The Ford CEO has defended his focus on the future as necessary for long-term survival. But investors have shown little appetite for his long-game, trading down shares 36 percent since he became CEO on July 1, 2014.
“Mark is in a tough spot,” said David Whiston, an analyst with Morningstar in Chicago. “If he were ignoring the rise of electric and autonomous vehicles, I can see the board being mad at that, too.”
News of the impending exit of a top executive this week added to the growing sense of crisis.
Chantel Lenard, executive director of U.S. marketing and a 25-year Ford veteran, will leave on June 1 “to pursue other interests,” the company said. The departure of Lenard, 47, is unrelated to any operational issues at the company, according to Marisa Bradley, a Ford spokeswoman.
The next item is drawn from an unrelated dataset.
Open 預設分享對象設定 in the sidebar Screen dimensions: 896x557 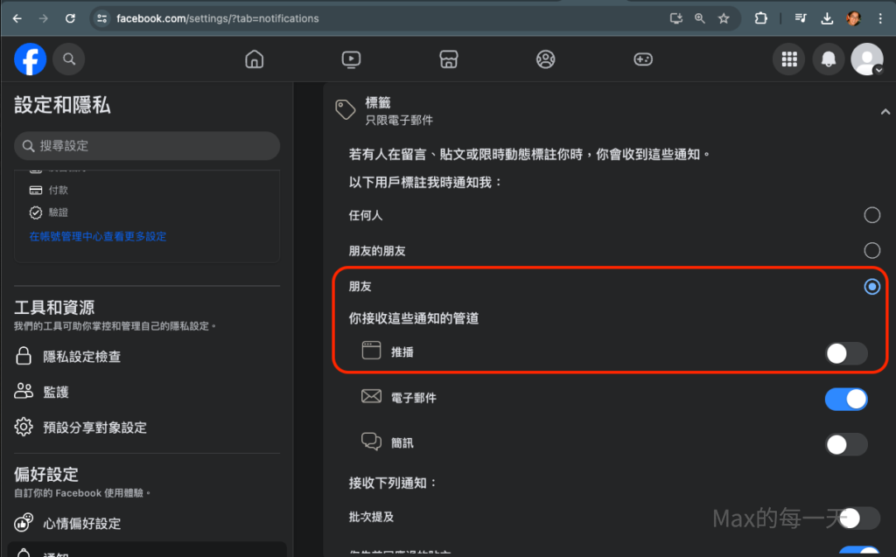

The issues at the company were underscored when Ford’s U.S. market share fell to 15.1 percent in the first four months of the year from 15.6 percent during the same period last year, according to Autodata Corp. GM dominates the most lucrative product category of large SUVs, and Ford is trying to play catch-up by introducing redesigned versions of its Expedition and Lincoln Navigator in the fall.
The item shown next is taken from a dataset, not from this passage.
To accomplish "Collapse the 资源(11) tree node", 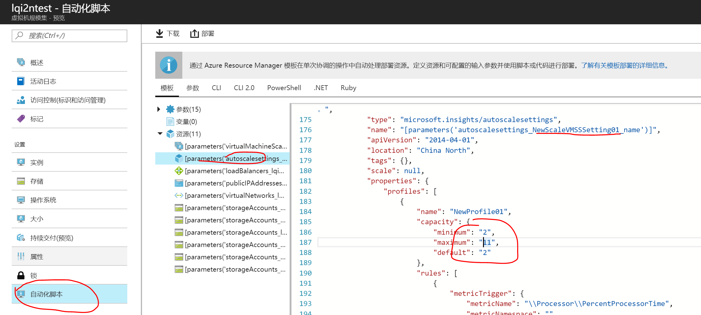I will tap(160, 134).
Fields — who has said he wants to keep “one foot in today and one foot in tomorrow” — has successes to brag about. The company posted pretax earnings of $10.4 billion last year, the second-best in history. But this year, Fields has said, pretax earnings will fall to $9 billion, because of heavy spending on new technology like the robo-taxis and electric cars.
That hasn’t pleased impatient investors, who vented their displeasure with Fields at last year’s annual meeting in Wilmington.
The event was conducted virtually this year “to enable us to increase shareholder accessibility, while improving efficiency and reducing costs,” Executive Chairman Bill Ford said in a statement announcing the format in March.
That didn’t sit well with John Chevedden, a regular presence at the old-fashioned meetings in Wilmington who says he owns 600 shares. He sent an email to reporters alleging that Ford wants to avoid confrontations and complaining about “a meeting that one can only access on a computer.” Other companies have also gone digital, but competitors like GM and Tesla Inc. still let shareholders gather in person to make their voices heard.
At this point, Fields “is doing all the right things to get the company down the path toward mobility services while being profitable,” Morningstar’s Whiston said. “Then Tesla hemorrhages cash and loses money, and Tesla stock surpasses Ford’s. That’s got to be frustrating.”
Tesla passed Ford in market value last month, despite selling about 80,000 vehicles last year compared to Ford’s 6.7 million. Tesla then briefly surpassed GM, and the two have been jostling for the lead since.
Despite intensifying pressure from the board, Fields’s job isn’t on the line, said the person familiar with the situation. The Americas chief once considered a contender for the CEO job, Joe Hinrichs, has his hands full trying to reverse shrinking margins in the automaker’s critical home market, the person said.
Turning the stock around will remain a challenge as long as investors view century-old automakers as risky. Even though Ford was the only Detroit automaker to avoid bankruptcy in the last recession, it’s being dragged down by fear of the next one.
Last year, Fields mused that it may take another economic plunge to finally prove to investors that Ford is a far healthier company than it once was. “The market’s looking to see how we do in the next downturn,” Fields said at an investor conference in Detroit.
But the CEO may not have that long to prove he can engineer a turnaround. “If things stay the way they are for another 12-to-24 months, Mark could be under even more scrutiny,” Whiston said. “Whether that’s fair or unfair, it won’t even matter at that point. The board will just want to see the stock go up.”